In Toscana il Partito Democratico è il primo con il 34,7 per cento di preferenze. Eugenio Giani, sostenuto dalla coalizione del centro-sinistra, ha vinto con il 48,6 per cento dei voti contro il 40,4 per cento di Susanna Ceccardi, sostenuta dalla Lega.

In Veneto il leghista Luca Zaia ha stravinto, governatore uscente, giunto al terzo mandato ha superato il 75 per cento dei consensi, contro il 15,6 per cento di Arturo Lorenzoni candidato del centro-sinistra. La lista “Zaia Presidente” è il primo partito con il 44,4 per cento dei voti; la Lega il secondo, con il 16,89 per cento.

In Liguria confermato Giovanni Toti del centro-destra con circa il 55 per cento dei voti, contro il 38 per cento di Ferruccio Sansa del centro-sinistra che ha ottenuto 120mila voti in meno.

Nelle Marche ha vinto il candidato di Fratelli d’Italia Francesco Acquaroli.
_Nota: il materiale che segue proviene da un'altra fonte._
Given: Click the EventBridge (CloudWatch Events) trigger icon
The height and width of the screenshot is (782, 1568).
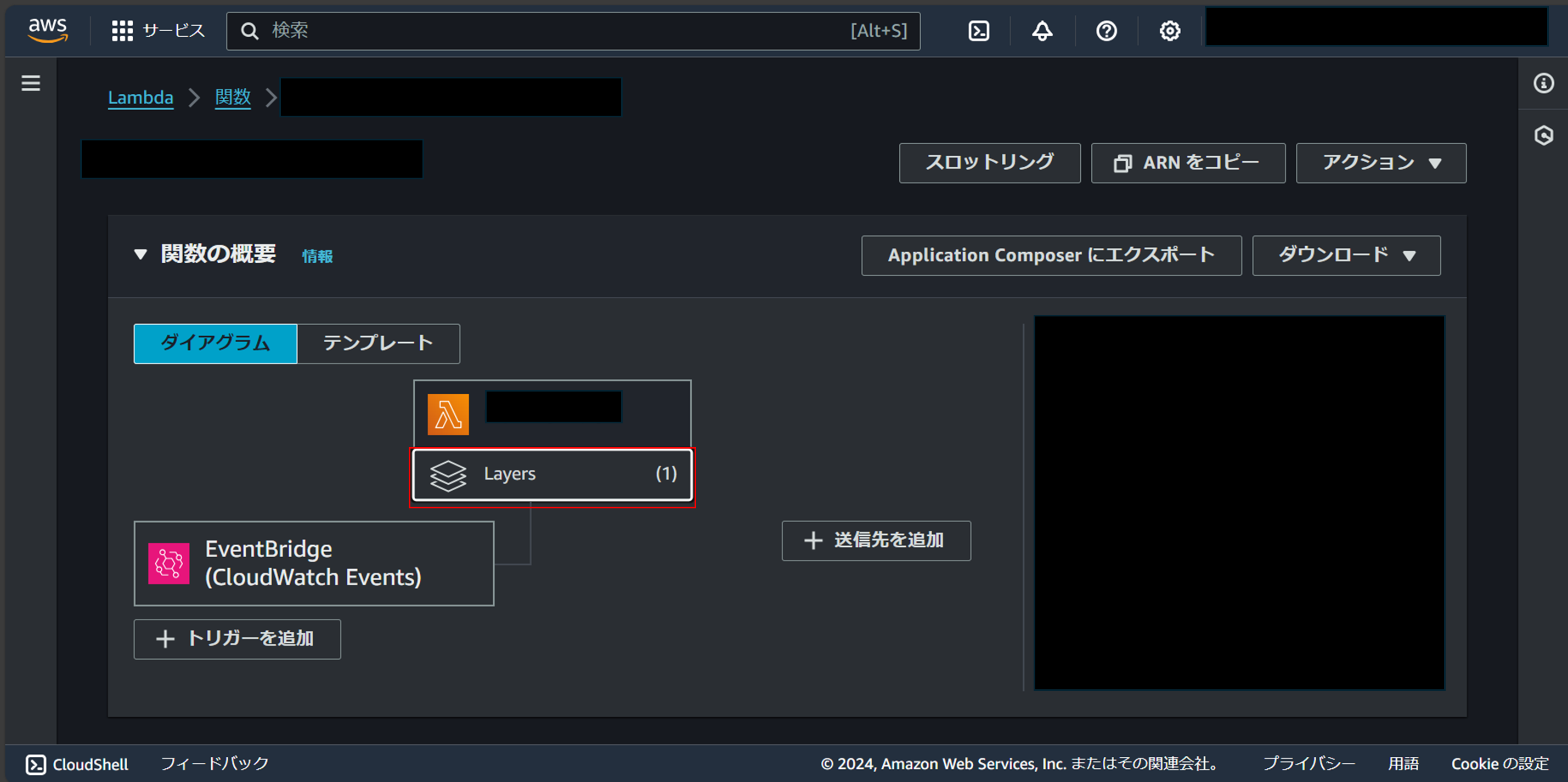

Appoggiato da tutto il centro-destra ha ottenuto il 49,1 per cento dei consensi contro il 37,3 per cento di Maurizio Mangialardi, candidato del centro-sinistra e sindaco di Senigallia.

L’andamento dei partiti conferma le forze di maggioranza nel governo.

Il Partito Democratico è il primo parto italiano in tutte le regioni dove si è votato, escluso il Veneto. Il segretario Nicola Zingaretti ha interpretato il voto locale come un segnale incoraggiante per il governo in carica.

Il Movimento 5 stelle, partito che governa dal 2018 con due diverse coalizioni, si è presentato con una lista autonoma in quasi tutte le regioni. I risultati ottenuti sono stati deludenti. Sia in Toscana che in Puglia i candidati del Movimento hanno ottenuto la metà dei voti rispetto a un anno fa.